Aren't they just fantastic:no1: I became interested in herps at age 11 and saw my first common lizard aged 12 and despite having seen thousands since, I still find them utterly captivating. Its amazing how easily overlooked they are by the general public. I often get a feeling about -a log or a fence post or a patch of grass and as has happend many times they'll be a basker right where I expect. Sometimes this has been right by a footpath with people blindly tramping up and down all day completely missing the magic spectacle. Great shots btw , really captures the essence of lacerta vivipera.(zootoca? nah!)


----------



## laurencea (Aug 28, 2009)

thanks all.

i love my little friends. i always chat to them - which means i get lots of odd looks as i crouch/lie next to a logpile, chatting away.

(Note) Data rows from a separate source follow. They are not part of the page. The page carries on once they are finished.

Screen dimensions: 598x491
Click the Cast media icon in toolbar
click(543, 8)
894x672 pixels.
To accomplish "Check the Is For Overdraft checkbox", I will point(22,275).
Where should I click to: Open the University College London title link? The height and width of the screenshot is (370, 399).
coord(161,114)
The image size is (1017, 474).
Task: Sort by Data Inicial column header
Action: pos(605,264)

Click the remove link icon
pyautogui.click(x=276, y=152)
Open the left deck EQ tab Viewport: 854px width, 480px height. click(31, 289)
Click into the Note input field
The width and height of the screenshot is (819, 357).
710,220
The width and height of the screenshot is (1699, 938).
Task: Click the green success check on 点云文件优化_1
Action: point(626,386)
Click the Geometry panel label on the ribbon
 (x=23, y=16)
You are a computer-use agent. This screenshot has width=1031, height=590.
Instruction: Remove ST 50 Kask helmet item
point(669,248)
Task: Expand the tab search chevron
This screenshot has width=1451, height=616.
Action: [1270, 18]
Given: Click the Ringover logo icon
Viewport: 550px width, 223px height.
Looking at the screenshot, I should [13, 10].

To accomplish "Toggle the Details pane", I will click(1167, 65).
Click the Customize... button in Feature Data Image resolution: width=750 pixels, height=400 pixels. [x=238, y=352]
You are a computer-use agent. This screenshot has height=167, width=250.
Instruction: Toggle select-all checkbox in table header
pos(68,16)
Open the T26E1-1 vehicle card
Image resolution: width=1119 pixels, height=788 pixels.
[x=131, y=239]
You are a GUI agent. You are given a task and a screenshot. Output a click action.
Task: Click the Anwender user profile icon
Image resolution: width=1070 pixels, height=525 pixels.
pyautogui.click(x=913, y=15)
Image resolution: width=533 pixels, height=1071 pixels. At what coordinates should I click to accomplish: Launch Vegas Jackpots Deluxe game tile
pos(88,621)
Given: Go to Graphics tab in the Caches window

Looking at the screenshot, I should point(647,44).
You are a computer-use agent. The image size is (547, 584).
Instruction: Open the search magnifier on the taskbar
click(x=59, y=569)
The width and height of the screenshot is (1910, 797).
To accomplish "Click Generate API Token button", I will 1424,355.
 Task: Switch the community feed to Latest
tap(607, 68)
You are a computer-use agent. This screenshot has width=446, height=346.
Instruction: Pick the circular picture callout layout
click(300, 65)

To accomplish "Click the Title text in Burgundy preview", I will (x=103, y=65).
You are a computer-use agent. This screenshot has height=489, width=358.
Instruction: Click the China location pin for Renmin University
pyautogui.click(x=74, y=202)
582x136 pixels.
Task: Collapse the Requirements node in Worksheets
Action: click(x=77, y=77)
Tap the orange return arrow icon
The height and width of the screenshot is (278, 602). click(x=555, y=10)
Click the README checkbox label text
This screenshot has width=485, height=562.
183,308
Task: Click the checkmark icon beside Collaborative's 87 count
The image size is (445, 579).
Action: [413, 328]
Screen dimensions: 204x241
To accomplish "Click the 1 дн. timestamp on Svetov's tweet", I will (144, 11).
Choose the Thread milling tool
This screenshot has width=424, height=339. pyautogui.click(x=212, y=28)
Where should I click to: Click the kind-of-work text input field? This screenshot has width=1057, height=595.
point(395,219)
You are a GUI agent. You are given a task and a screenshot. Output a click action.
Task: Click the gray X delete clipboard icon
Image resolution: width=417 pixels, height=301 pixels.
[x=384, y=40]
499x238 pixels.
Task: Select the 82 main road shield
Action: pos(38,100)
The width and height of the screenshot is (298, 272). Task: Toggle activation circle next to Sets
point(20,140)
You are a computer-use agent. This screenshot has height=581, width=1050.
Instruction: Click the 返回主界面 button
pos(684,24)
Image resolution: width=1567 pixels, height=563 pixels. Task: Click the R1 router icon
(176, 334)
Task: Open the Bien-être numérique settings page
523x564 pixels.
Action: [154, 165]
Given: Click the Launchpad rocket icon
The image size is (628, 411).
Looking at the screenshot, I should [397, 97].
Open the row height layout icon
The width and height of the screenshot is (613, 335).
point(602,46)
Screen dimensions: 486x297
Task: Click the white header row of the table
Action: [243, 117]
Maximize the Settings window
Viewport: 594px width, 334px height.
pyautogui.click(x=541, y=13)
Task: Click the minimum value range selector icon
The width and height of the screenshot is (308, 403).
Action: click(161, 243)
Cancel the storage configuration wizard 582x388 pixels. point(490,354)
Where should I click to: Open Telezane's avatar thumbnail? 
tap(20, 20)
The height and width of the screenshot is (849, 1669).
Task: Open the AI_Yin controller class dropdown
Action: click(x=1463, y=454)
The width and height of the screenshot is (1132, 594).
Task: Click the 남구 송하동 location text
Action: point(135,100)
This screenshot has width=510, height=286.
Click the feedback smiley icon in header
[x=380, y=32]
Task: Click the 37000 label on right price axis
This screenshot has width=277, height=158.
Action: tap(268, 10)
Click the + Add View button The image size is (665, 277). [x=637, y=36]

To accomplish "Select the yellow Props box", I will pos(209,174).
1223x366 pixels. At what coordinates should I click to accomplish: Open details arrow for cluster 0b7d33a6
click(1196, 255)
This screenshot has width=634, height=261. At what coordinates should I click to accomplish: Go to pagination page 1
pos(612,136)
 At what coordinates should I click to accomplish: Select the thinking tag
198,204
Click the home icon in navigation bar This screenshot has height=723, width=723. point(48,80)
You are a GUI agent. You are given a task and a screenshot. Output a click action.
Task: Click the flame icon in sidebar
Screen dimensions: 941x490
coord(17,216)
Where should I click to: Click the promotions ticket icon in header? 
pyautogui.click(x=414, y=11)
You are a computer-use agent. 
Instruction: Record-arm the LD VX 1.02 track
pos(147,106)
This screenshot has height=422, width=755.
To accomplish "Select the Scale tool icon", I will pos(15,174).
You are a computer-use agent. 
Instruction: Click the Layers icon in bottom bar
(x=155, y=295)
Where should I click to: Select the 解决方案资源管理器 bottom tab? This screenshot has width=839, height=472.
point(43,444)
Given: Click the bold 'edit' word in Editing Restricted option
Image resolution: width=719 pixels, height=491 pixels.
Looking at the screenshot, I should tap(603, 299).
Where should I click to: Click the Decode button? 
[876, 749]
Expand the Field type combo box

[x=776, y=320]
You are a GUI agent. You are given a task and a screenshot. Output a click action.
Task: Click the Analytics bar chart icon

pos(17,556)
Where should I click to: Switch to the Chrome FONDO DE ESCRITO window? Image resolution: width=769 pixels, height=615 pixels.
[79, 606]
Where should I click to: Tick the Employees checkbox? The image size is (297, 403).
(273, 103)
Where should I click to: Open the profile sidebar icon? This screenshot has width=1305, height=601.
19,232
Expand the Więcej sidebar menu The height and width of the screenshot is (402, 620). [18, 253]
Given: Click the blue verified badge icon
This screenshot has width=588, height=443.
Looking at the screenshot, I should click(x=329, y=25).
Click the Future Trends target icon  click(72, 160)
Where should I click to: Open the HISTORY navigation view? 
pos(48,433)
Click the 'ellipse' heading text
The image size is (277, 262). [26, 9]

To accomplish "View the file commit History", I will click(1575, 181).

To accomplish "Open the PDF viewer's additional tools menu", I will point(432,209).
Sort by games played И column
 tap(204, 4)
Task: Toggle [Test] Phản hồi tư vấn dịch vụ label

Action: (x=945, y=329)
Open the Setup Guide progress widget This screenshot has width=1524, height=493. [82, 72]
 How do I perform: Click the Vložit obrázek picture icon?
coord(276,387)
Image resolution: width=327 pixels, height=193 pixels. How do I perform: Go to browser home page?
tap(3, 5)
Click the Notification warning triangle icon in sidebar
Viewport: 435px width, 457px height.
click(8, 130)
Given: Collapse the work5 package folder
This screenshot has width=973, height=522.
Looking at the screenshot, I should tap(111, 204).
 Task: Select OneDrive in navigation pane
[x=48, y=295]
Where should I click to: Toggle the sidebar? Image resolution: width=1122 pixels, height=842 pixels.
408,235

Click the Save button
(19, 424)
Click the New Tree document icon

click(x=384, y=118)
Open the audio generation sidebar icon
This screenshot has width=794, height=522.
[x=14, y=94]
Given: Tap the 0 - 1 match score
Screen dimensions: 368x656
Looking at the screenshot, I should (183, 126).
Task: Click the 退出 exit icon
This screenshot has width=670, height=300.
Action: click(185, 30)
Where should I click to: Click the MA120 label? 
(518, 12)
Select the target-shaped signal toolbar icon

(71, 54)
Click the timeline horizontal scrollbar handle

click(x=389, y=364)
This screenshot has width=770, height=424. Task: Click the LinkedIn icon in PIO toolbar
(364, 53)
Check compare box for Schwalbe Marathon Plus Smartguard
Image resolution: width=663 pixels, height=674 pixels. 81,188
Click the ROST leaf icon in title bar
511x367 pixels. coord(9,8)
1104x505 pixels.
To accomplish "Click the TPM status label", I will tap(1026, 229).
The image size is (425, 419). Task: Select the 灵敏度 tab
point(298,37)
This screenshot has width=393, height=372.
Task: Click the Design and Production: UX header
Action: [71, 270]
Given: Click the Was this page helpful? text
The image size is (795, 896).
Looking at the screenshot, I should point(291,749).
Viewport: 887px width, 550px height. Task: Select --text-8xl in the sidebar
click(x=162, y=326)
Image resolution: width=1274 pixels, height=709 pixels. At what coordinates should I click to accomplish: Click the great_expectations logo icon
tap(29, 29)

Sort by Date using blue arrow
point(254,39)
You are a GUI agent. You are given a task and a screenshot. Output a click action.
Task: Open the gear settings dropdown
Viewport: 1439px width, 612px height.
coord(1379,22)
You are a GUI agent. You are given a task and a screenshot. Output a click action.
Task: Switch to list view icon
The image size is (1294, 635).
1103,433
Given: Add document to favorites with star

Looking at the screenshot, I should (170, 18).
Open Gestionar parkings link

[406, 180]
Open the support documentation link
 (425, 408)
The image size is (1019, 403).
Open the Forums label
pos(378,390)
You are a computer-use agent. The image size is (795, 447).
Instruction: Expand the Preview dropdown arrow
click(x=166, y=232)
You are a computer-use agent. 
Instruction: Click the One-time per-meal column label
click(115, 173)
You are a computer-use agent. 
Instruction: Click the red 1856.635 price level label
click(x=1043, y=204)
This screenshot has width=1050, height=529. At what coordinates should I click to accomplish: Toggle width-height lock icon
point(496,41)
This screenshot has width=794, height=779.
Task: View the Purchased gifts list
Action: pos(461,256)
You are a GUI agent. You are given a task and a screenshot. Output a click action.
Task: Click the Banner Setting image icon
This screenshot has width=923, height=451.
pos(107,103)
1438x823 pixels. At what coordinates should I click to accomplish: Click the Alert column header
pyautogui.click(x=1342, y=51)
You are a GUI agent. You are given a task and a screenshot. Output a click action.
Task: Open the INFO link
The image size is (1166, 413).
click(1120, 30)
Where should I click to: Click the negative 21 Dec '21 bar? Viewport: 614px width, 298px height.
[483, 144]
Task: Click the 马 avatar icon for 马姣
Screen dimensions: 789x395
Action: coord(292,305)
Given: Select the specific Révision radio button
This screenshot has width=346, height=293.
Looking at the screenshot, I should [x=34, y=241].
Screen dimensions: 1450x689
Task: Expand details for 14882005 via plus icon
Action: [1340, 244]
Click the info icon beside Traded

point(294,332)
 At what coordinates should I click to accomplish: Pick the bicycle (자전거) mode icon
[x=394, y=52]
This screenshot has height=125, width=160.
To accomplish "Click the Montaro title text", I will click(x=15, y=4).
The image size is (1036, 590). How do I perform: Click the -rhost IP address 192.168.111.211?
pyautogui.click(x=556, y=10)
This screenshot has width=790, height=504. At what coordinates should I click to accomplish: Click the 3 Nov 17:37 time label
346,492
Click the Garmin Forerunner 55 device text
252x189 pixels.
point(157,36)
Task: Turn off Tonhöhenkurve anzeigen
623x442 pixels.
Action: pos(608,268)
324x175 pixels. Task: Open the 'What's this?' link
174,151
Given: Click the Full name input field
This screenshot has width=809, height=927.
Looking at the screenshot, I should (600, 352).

i know what you mean about overlooked - i've had people ask what i'm photography and they say they can't see them! i was once stroking one on the nose (they quite like that) when someone asked what i was looking at, they couldn't see it - so i said "see my finger?' 'yes' "look what's on the end of it".

today was too cold for them - the wind had shifted direction, so even the sheltered logs of yesterday were exposed to it.


----------



## andy2086 (Dec 26, 2008)

Great pics! Well done for being able to get so close :2thumb:. I'd be out with my camera too if there was any reps near me!


----------



## snakewhisperer (Nov 13, 2009)

Yeah was a bit of a chilly one today, did see an adder though but couldnt get a decent pic as he was half buried in dead vegetation. Looking forward to some warmer weather now pleeeeeeeeese!!!


----------



## Gaboon (Jun 20, 2005)

Great photo's!!


----------



## Breadrun (Mar 1, 2007)

great photos but what are they? I've never thought of looking in the wild for lizards but to be honest I doubt i would find any


----------



## laurencea (Aug 28, 2009)

Breadrun said:


> great photos but what are they? I've never thought of looking in the wild for lizards but to be honest I doubt i would find any


they're 'common lizards'. although they aren't that common.


----------



## kettykev (May 15, 2009)

The only lizards I have sen so far this year were still hibernating under a stone.


----------



## Breadrun (Mar 1, 2007)

Where could I go to see one


----------



## laurencea (Aug 28, 2009)

Breadrun said:


> Where could I go to see one


they like a variety of habitat, from wetland to heath. best look on logpiles and wooden posts, benches, etc on sunny days as they like to bask on wood.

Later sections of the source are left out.